(課題一覧)
(1) 次の記述 (a)〜(c) がブックオフのウルトラセールについての本文と合致するかを、それぞれ「はい」か「いいえ」で答えてください。判断の決め手となる本文の語句も正確に引用すること。
(a) ウルトラセールは3日から開催されている。
(b) セール期間中は全品30%オフになる。
(c) 筆者はその日、古本をまとめ買いして帰った。
(2) ブックオフのウルトラセールについての本文を、最後の文の後から書き進めてください。

(抜粋本文)
____________
珈琲三杯|思索のための思索

限界フリーターが毎日の思索を書き綴る。手帖の代わり、或いはゴミ箱。

ブックオフのウルトラセールに行ってきた件についての覚書|珍しくたわいない本の話など

3日からブックオフのウルトラセールが開催されている。

先月末にふと古本の大人買いでもするか~と思い立って日頃は殆ど空っぽに等しい財布に英世(英世である)を数枚突っ込みブックオフに足を運んだところ、店内放送でウルトラセールの開催情報を知り、セール期間中は全品20%オフになるとのことで、その日は手ぶらですごすごと帰ってきた。
____________
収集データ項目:

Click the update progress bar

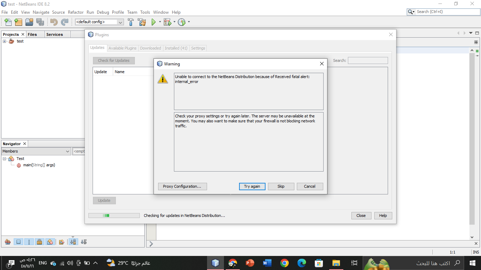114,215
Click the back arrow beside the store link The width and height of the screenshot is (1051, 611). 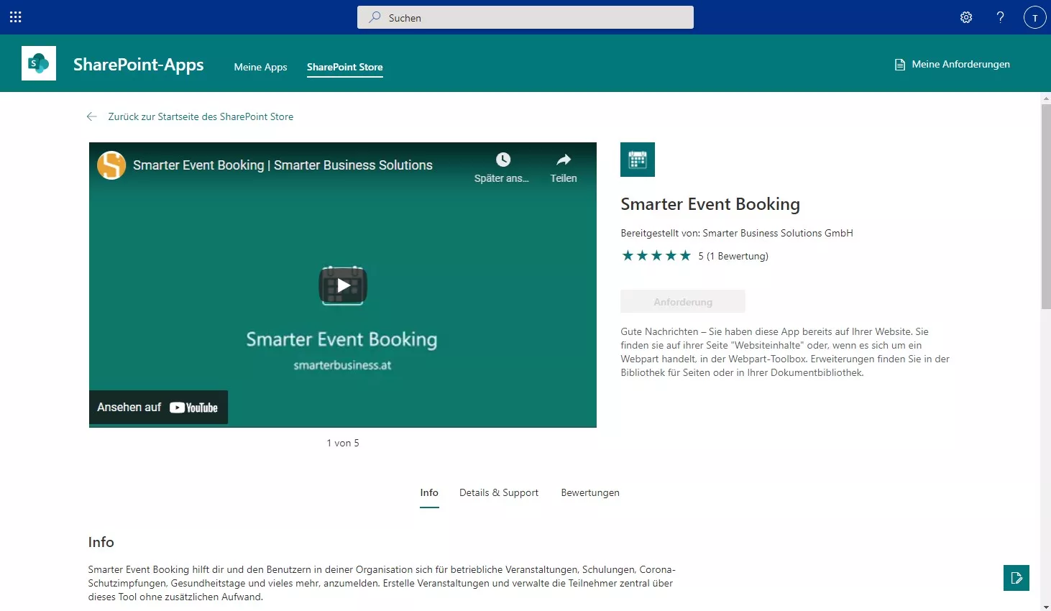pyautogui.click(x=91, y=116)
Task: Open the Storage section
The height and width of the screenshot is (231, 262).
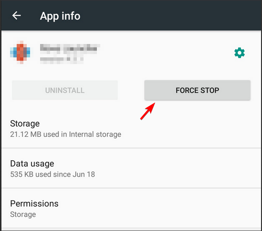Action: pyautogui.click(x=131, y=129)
____________
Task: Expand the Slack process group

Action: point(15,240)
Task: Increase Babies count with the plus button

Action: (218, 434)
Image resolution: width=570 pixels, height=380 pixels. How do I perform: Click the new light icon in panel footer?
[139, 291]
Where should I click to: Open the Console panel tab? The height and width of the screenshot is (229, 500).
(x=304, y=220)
____________
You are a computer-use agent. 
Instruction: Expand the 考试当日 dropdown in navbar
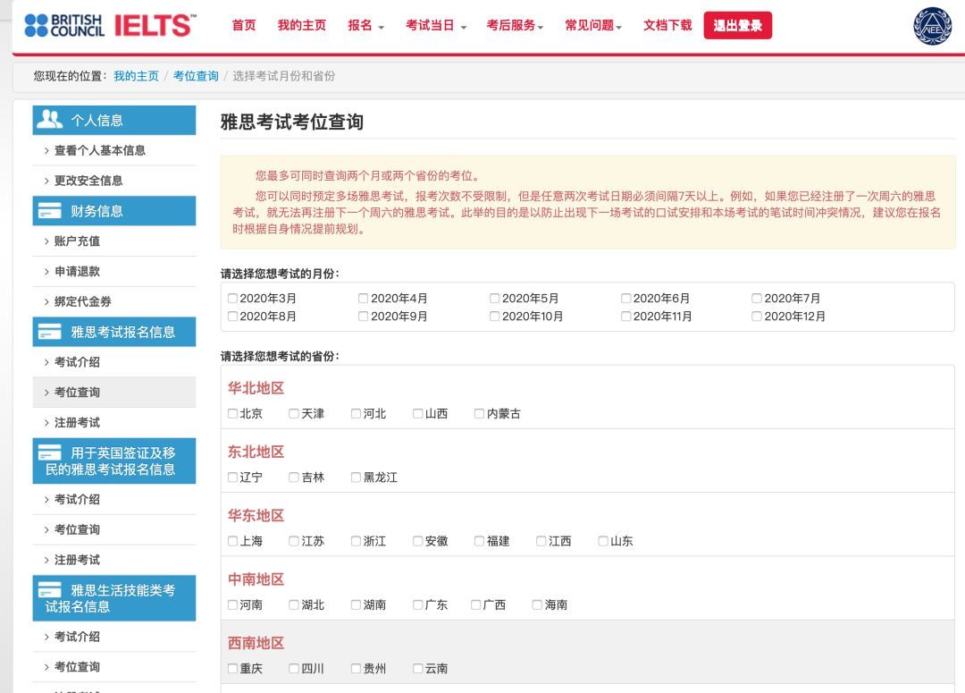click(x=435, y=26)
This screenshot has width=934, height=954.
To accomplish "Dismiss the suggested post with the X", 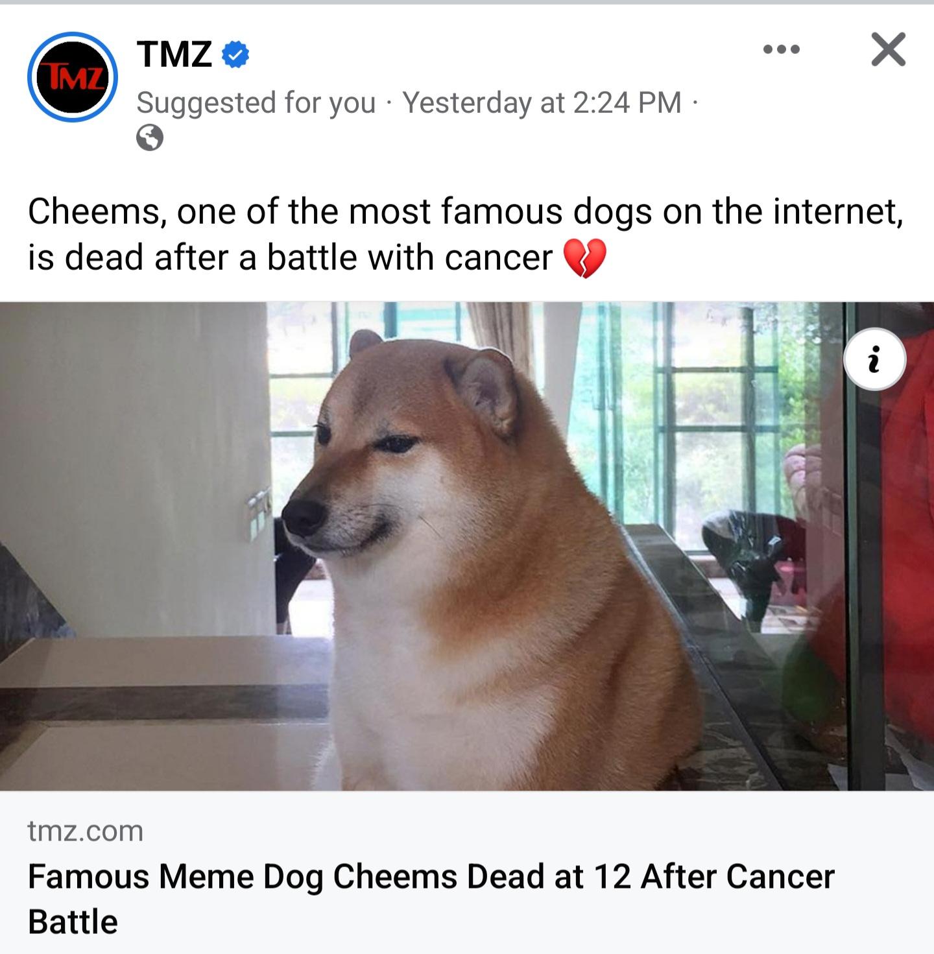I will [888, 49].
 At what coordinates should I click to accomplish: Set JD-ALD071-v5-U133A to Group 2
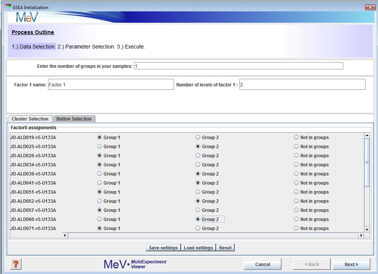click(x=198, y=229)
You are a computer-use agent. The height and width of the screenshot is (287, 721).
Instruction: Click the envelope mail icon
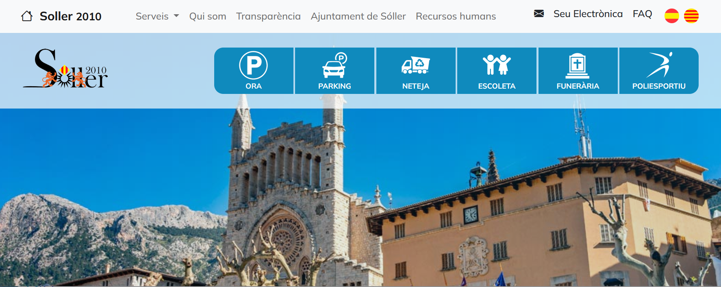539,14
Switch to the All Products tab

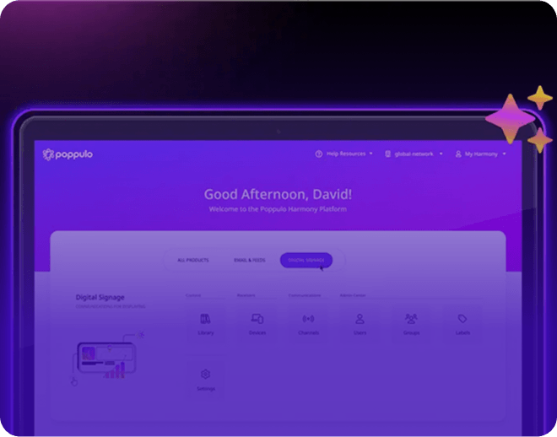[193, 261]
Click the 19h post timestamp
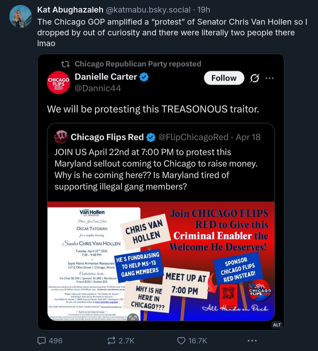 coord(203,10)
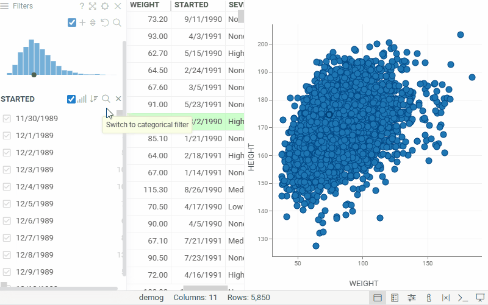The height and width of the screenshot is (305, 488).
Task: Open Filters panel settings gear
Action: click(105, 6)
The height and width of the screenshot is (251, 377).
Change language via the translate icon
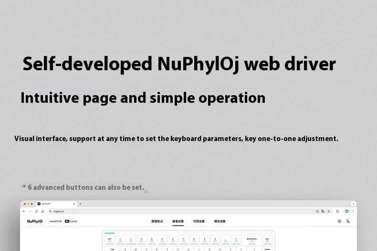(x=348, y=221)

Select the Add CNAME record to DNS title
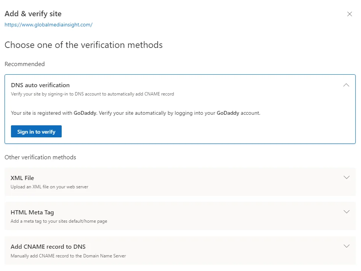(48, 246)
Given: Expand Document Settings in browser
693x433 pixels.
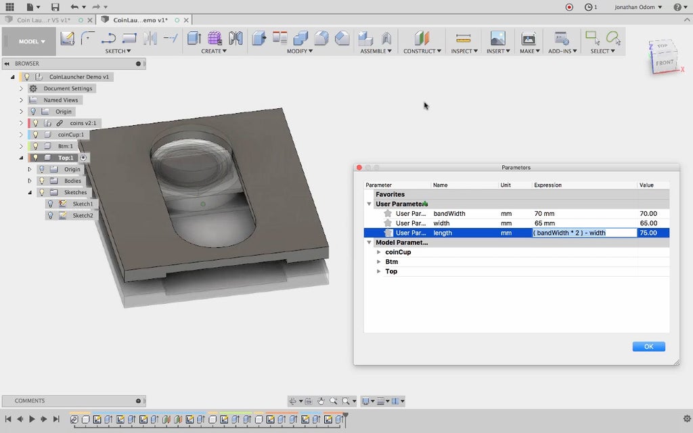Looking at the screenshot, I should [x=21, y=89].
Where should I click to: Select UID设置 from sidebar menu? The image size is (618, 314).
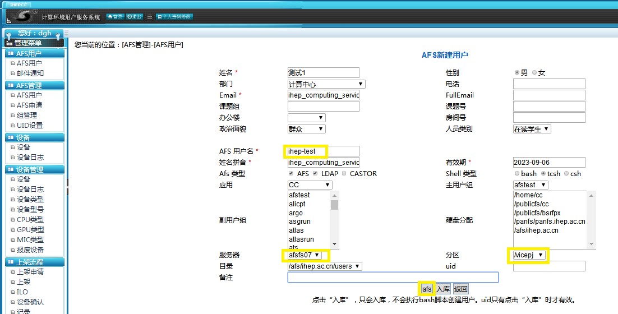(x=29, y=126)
____________
(解答一覧)
(1)
(a) はい。「3日からブックオフのウルトラセールが開催されている。」
(b) いいえ。「セール期間中は全品20%オフになるとのこと」
(c) いいえ。「その日は手ぶらですごすごと帰ってきた。」

(2)
ただその時、その場で買ってしまうか1週間待つか非常に悩んだ本があった。一度は手に取り、脇に抱えて、ぐるぐる悩みながら再び本棚へ舞い戻り、数ページ立ち読みをして、棚に戻した。その本を未練がましく棚に押し込むとき、本の背の固くて冷たくてずっしりとした感触が指先にべっとり絡みついて、しばらく余韻として残った。3日に再び訪れたときに運良く残っていたら買おう、残っていなかったら縁が無かったものと思って諦めよう。己の貧乏を嘆きながら店を後にした。

昨日、そのウルトラセールに行ってきた。

開店して間もない朝10時半だというのに駐車場も駐輪場もいっぱいで、店内はカゴを持ったおじさんや大学生や子供連れでごった返していた。書店における小さな子供ほど恐ろしいものはない。我々が集中してゆっくりと本を選ぶ権利を無邪気にむしゃむしゃ食い散らかし、それで得たカロリーを消費して店内を走り回っている。勘弁してほしい。私は溌溂とした子供ではなかったので、よく分からない店に連れてこられると縮こまって大人しく親の足元にくっついていた記憶がある。かくあれかし。君たちが駆けるべきは本の森ではなく本物の森であり、君たちが泳ぐべきは本の海ではなく本物の海だ。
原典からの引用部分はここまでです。